The limousine was sold and the chauffeur dismissed during the second year of the war. Sidney Miller manufactured carpets. There wasn't much demand for carpets during the war. It made it awkward for Sidney because the same month war was declared,' he had doubled his capacity for making carpets. The result was he was forced into raising money quickly. Long before it became necessary to sell the limousine and dismiss the chauffeur, Sidney Miller had moved out of his two spacious safe-deposit boxes at the bank, and was paying rent on only one small one. And he rattled around in that! By October, 1915, practically all of the crisp, crinkly papers Sidney used to handle so proudly the first of every month were scattered around in various banks, as collateral, like a family dispersed by force of catastrophic circumstances.
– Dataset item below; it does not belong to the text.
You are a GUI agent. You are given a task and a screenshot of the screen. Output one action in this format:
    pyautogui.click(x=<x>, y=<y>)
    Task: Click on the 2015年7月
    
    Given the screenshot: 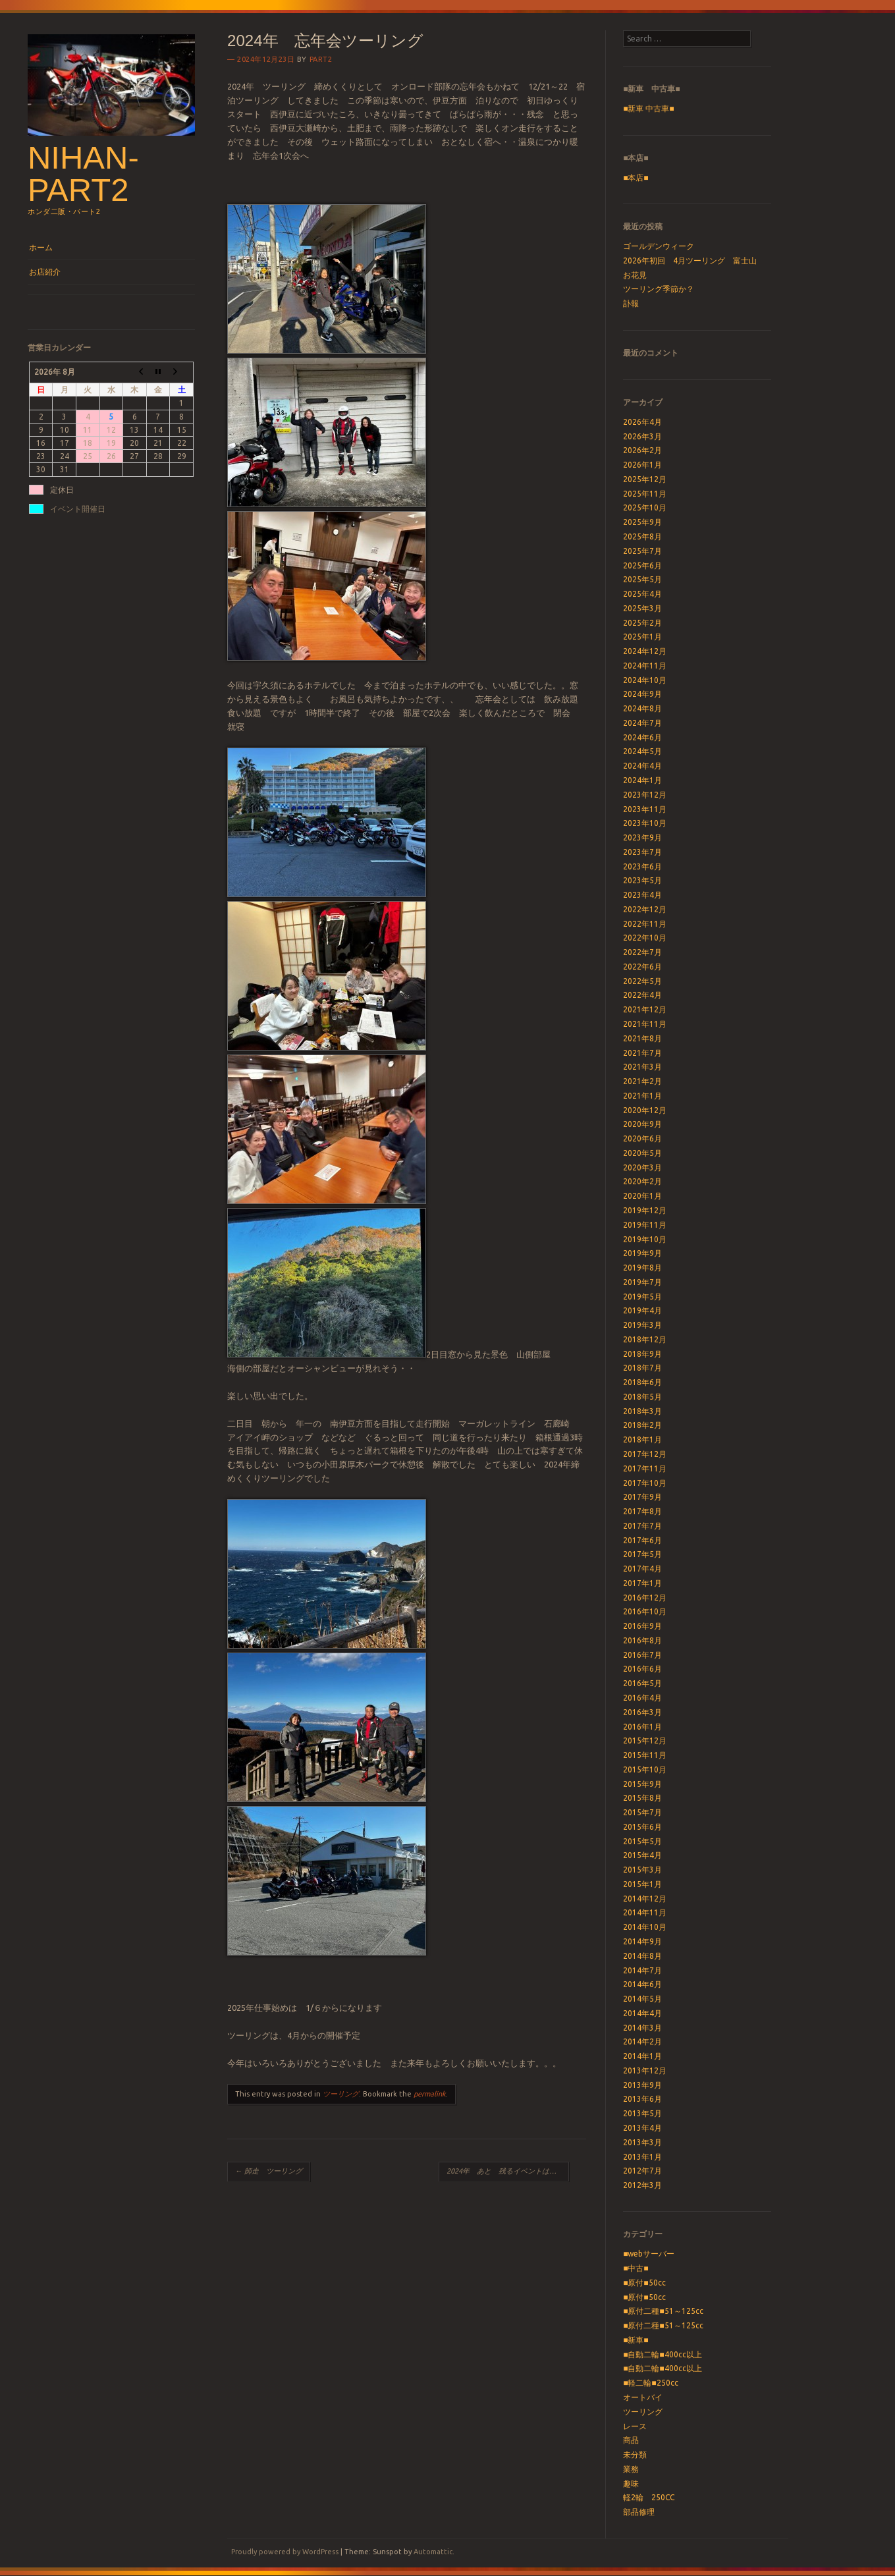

One day it became apparent to Sidney that he had got to borrow money on the very house he lived in, in order to pay its upkeep. Of course the obvious thing to do was to reduce the upkeep as much as possible.

'Just till the war is over,' he told Dora, making as light of it as he knew how. 'Just till things get straightened out a bit on the other side.'

'I don't mind for myself so much,' Dora said. 'It's Sheilah I'm thinking about. If only she were married and settled and in a home of her own, I'd just as soon go and live in an apartment.'

'I know,' said Sidney. 'The war has come just at the wrong time for Sheilah, I'm afraid.'

'No,' said Dora. 'It would have been worse the year she was coming out. The débutantes aren't going to have a bit of a good time this fall.'

Sidney smiled wearily.

'That's too bad for the débutantes,' he replied.

III

Sheilah didn't mind the economies. The chauffeur wasn't the only member of the Miller menage who was dismissed that fall. Sheilah said she liked making her own bed, and argued that it was splendid preparation for marrying a poor man.

'If there are any men, rich or poor, left after this dreadful war to marry,' sighed her mother. 'I just know all our boys will get drawn into it before it's over. If ever I was glad you're a girl, it's now.'

Sheilah had looked grave.

'It might drag even a girl in, mother,' she had replied.